If I keep a ping running I sometimes find it difficult to see if a host is still responding, especially when RTTs are more or less constant and all that is changing from one line to the other is the sequence counter. Here is a one-liner to combine ping with date:

while true ; do echo "$(date) google.com $(ping -q -c1 google.com | sed -ne '$s/^.* = //p' )" ; sleep 4 ; done

Until one presses Ctrl-C this will ask ping to send 1 ping (-c1) and be quiet (-q) about it. ping still produces the statistics, though. sed takes their last ($) line, removes everything up until the = sign and prints it out (p).

■ LISTED ENTRIES

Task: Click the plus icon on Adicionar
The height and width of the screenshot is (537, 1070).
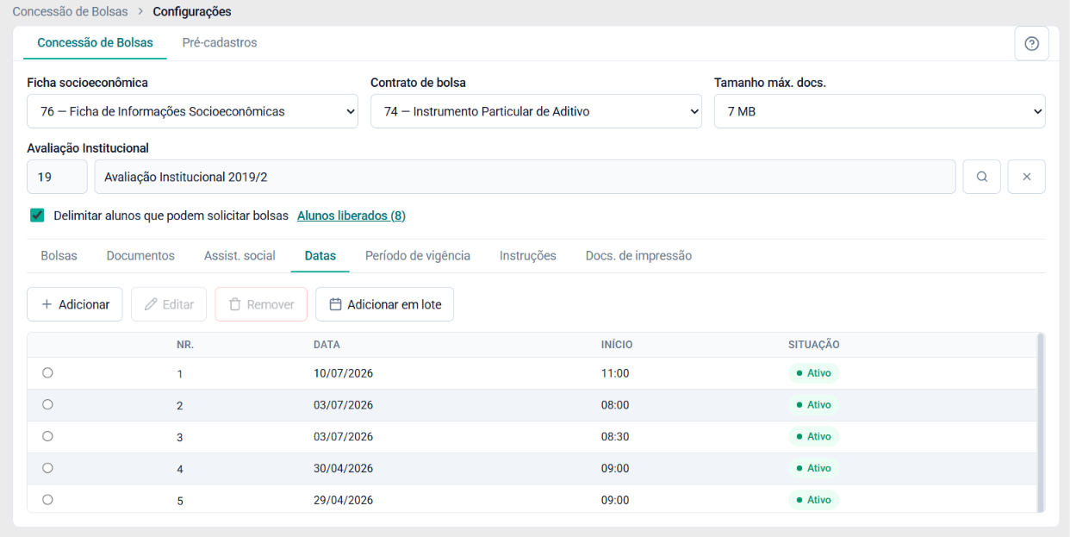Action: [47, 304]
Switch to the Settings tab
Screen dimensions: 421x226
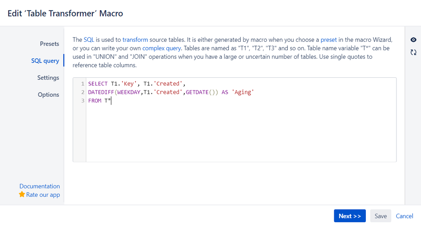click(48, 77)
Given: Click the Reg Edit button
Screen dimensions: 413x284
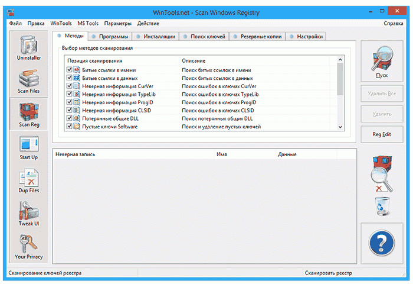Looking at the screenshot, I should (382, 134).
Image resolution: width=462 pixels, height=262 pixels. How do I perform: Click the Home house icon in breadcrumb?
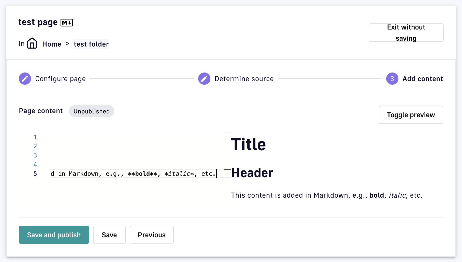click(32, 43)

---

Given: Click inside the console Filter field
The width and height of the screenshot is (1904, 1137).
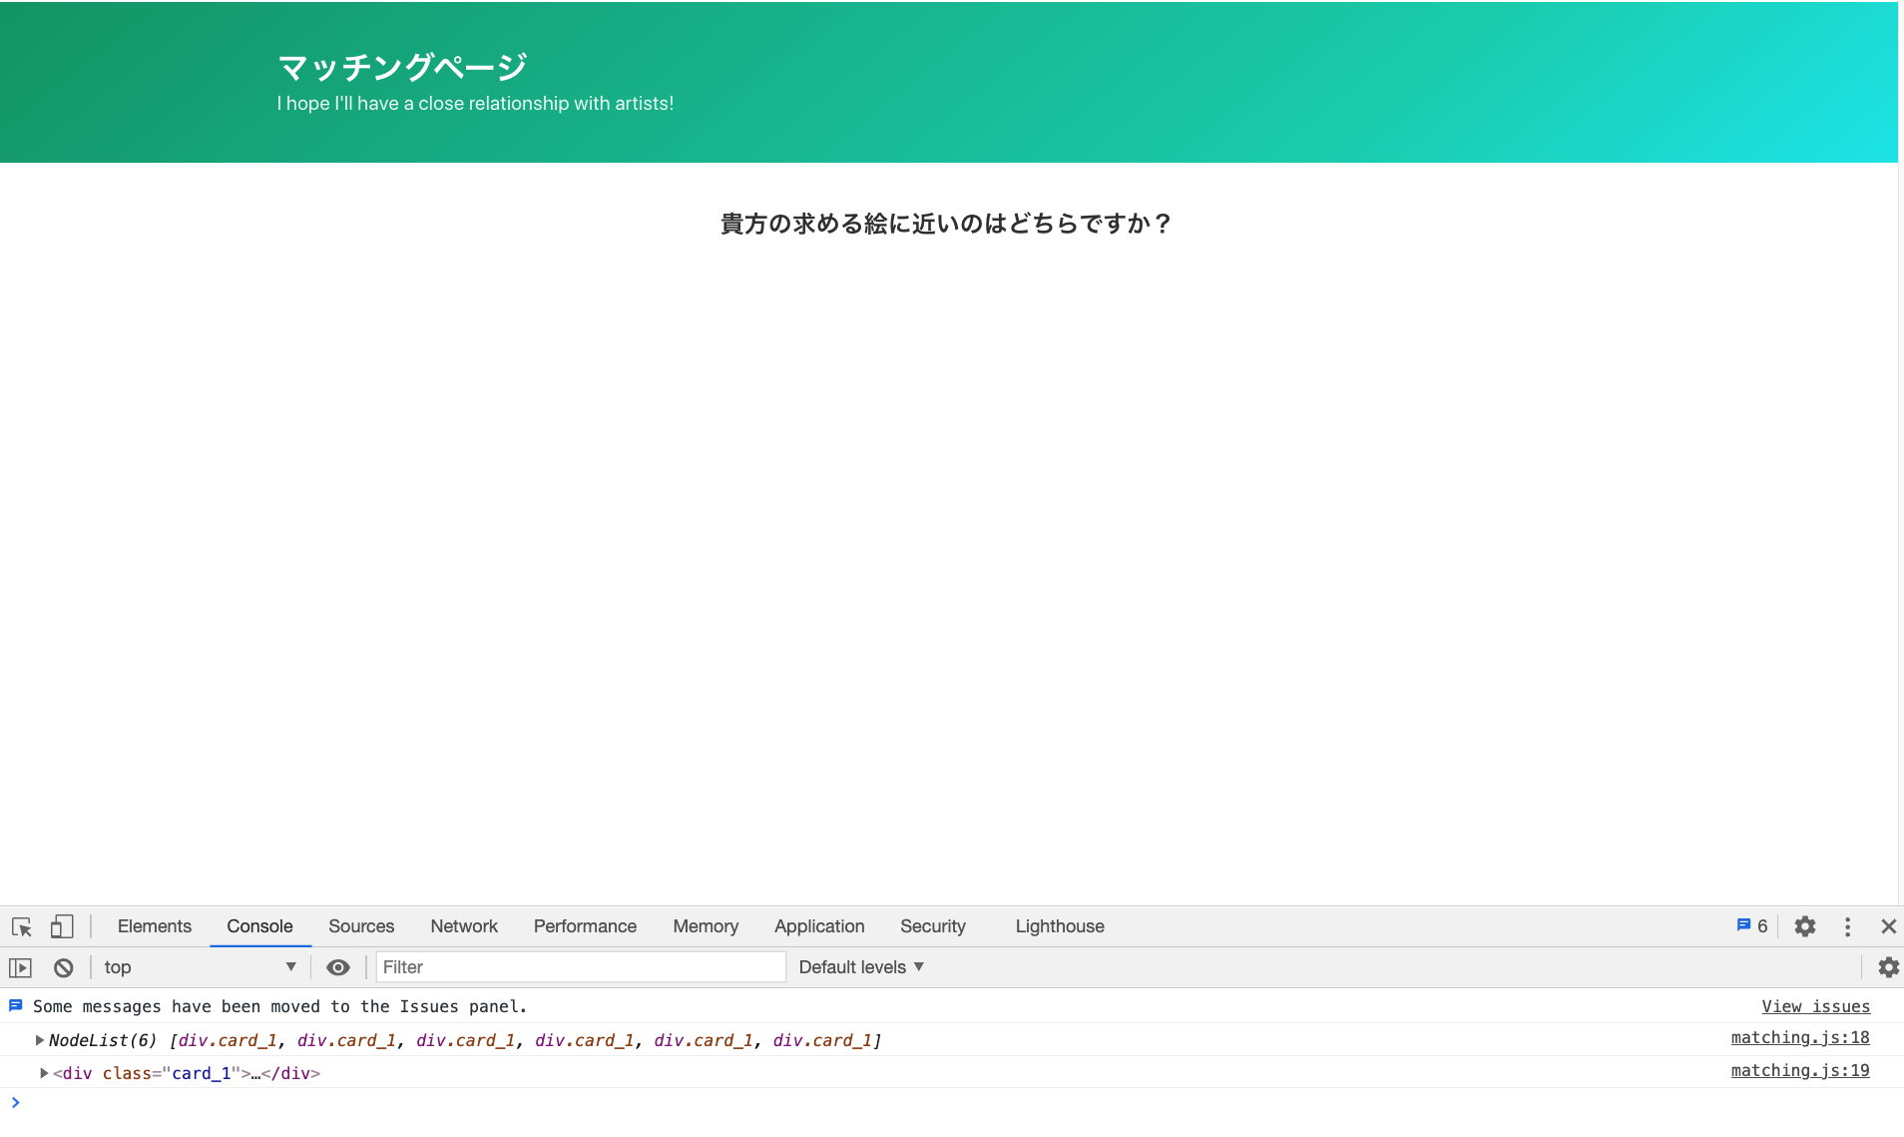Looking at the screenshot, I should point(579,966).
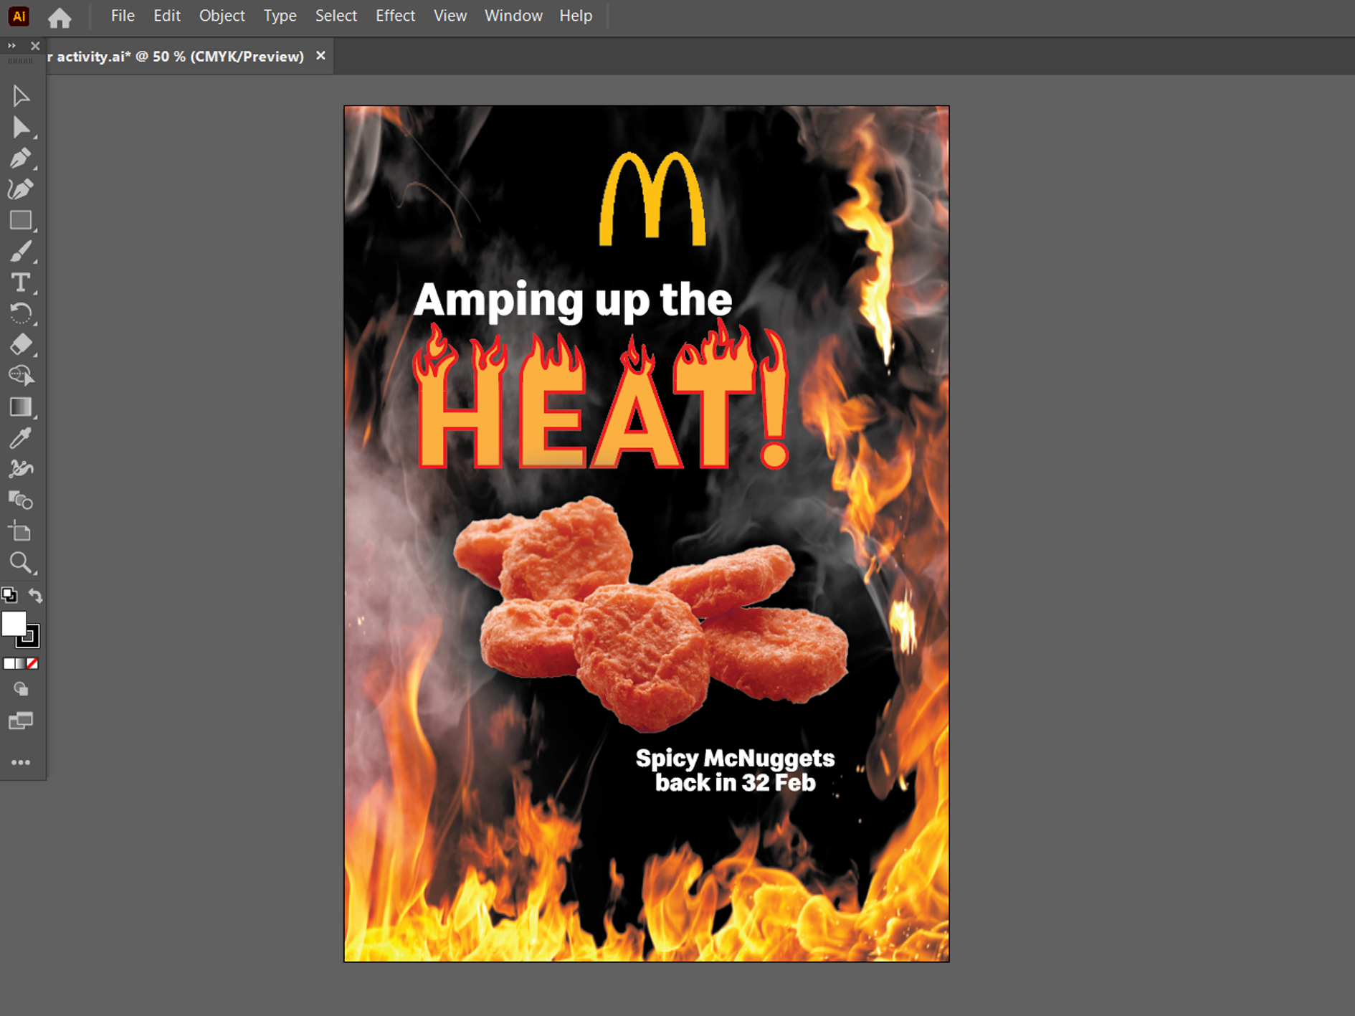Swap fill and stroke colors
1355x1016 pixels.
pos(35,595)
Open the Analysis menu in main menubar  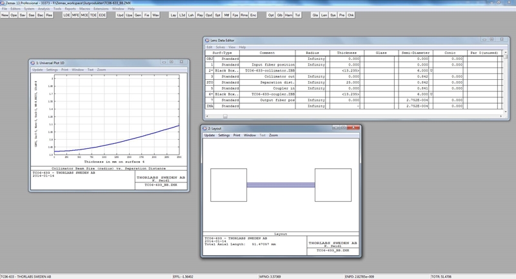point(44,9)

==

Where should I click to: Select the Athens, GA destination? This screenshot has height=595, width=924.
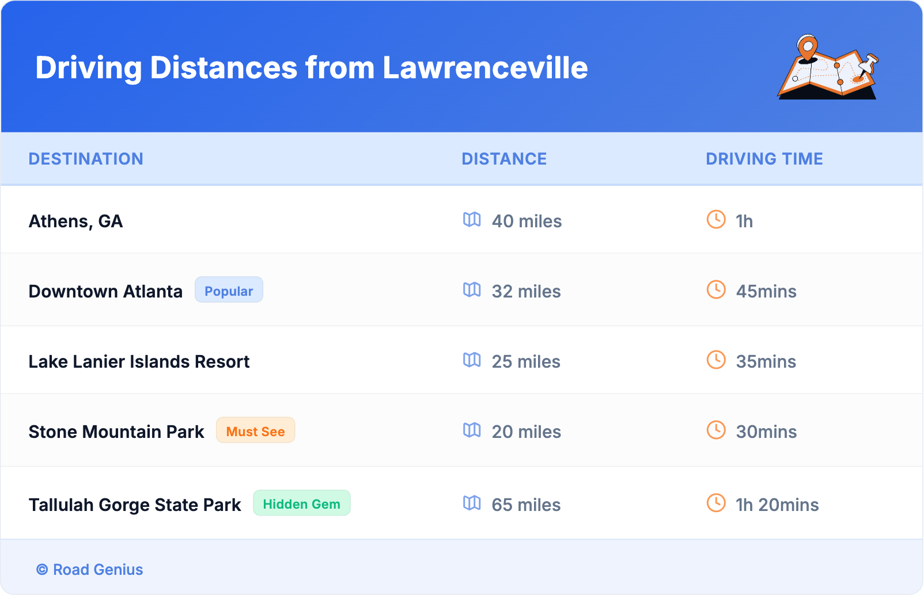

■ SHORT PROBLEM 1
Quote the text on ping and date word for word, starting with "while true ;" and going on through "it out (p).".
■ SHORT PROBLEM 2
Write what comes next in the text on ping and date, picking up after its final sentence.

■ RIGHT ANSWER 1
while true ; do echo "$(date) google.com $(ping -q -c1 google.com | sed -ne '$s/^.* = //p' )" ; sleep 4 ; done

Until one presses Ctrl-C this will ask ping to send 1 ping (-c1) and be quiet (-q) about it. ping still produces the statistics, though. sed takes their last ($) line, removes everything up until the = sign and prints it out (p).

■ RIGHT ANSWER 2
A little more style and comfort can be done for instance with

MYHOST=google.com ; while true ; do echo "$(date +%H:%M:%S) $MYHOST $(ping -q -c1 $MYHOST \
| sed -ne '$s/^.* = \([0-9.]\+\).*ms/\1 ms/p' )" ; sleep 5 ; done

This should produce something similar to

20:52:19 google.com 124.062 ms
20:52:24 google.com 124.062 ms
20:52:29 google.com 116.058 ms

If you have a computer which is currently not responding to ping and one wants to know when it is one could simply use audible pings (-a) like in

ping -a hostname_or_ip-address

If you want to put this into a script which is called by cron you might want to have a look at the example provided with my Bash script postpone.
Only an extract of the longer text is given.